IACA: Flight time rules for European air crews – stay focussed on safety!


The International Air Carrier Association (IACA) representing 32 leisure airlines is flabbergasted by the public statements made by the association of pilot unions regarding the proposed EU regulation on Flight Time Limitations. This Monday, the European Aviation Safety Agency (EASA) issued its proposal for public consultation, hereby eliminating national differences, taking account of recent and publicly available scientific studies.


The European Cockpit Association blames inadequate human resources and expertise at EASA, and pretends that the proposal will make flying more dangerous by ignoring scientific input in favour of airline lobbying.


More dangerous ?


The EASA proposal is more restrictive than the present ‘EU-OPS Subpart Q’ rules, which have been implemented since 16 July 2008.


Airline lobbying ?


The EASA proposal has been developed through a cooperative process in which the input of all stakeholders has been taken into account. The ‘OPS.055’ rulemaking group was balanced in its composition: national civil aviation authorities, aircraft operator associations representing the different operational models (scheduled, leisure, low cost, regional and business aviation) as well as union representatives of both pilots and cabin crew.


As the European Cockpit Association was fully involved as a partner in this cooperative rulemaking process, they are implicitly complaining about their own inadequate human resources and expertise.

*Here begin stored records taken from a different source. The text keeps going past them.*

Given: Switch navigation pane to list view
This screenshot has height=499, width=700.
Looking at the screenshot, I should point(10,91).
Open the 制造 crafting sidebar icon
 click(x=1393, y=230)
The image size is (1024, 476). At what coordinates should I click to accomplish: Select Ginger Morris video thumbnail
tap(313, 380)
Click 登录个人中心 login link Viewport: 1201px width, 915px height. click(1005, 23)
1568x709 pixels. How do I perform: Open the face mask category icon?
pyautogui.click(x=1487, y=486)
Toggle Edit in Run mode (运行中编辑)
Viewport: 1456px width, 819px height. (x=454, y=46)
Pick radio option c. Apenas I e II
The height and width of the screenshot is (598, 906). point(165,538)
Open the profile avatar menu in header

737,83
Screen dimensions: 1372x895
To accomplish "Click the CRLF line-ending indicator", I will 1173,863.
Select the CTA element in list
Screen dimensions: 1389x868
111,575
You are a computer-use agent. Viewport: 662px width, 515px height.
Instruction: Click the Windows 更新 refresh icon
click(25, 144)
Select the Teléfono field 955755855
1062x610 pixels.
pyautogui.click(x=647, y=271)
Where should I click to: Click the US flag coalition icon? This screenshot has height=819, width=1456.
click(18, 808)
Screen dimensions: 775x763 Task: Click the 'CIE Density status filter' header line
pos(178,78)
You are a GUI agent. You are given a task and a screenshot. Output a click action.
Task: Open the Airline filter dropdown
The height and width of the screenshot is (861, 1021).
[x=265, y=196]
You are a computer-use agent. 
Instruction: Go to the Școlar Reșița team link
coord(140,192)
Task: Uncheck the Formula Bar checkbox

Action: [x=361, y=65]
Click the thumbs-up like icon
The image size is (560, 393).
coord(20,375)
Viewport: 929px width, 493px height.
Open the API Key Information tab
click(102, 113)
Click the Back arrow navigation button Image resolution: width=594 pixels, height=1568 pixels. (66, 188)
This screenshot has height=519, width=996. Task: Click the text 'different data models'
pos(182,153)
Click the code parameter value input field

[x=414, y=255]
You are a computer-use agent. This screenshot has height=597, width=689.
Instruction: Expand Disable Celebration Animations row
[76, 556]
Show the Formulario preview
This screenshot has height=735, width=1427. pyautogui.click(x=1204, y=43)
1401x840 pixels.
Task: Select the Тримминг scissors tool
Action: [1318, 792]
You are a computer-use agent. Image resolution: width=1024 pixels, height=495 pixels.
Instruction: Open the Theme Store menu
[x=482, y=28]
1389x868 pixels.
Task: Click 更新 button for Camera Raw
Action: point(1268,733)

Sylviane Lust, Director General at IACA said: “The drafting of the proposed rules was not an easy task. All stakeholders were invited to bring in their views, supported by their experience and scientific data. Some views did not pass the test; incorrect examples and scenarios were provided to the group for analysis. The finally proposed rules are a significantly improved and more restrictive version of the present EU-OPS Subpart Q.


If partners however continue putting forward incorrect examples or misleading comparisons, they certainly are putting their own credibility in question.”


IACA calls on EASA and all partners involved to resist using manipulative communication tricks and to continue staying focussed on aviation safety. In the end, this is what matters for European passengers.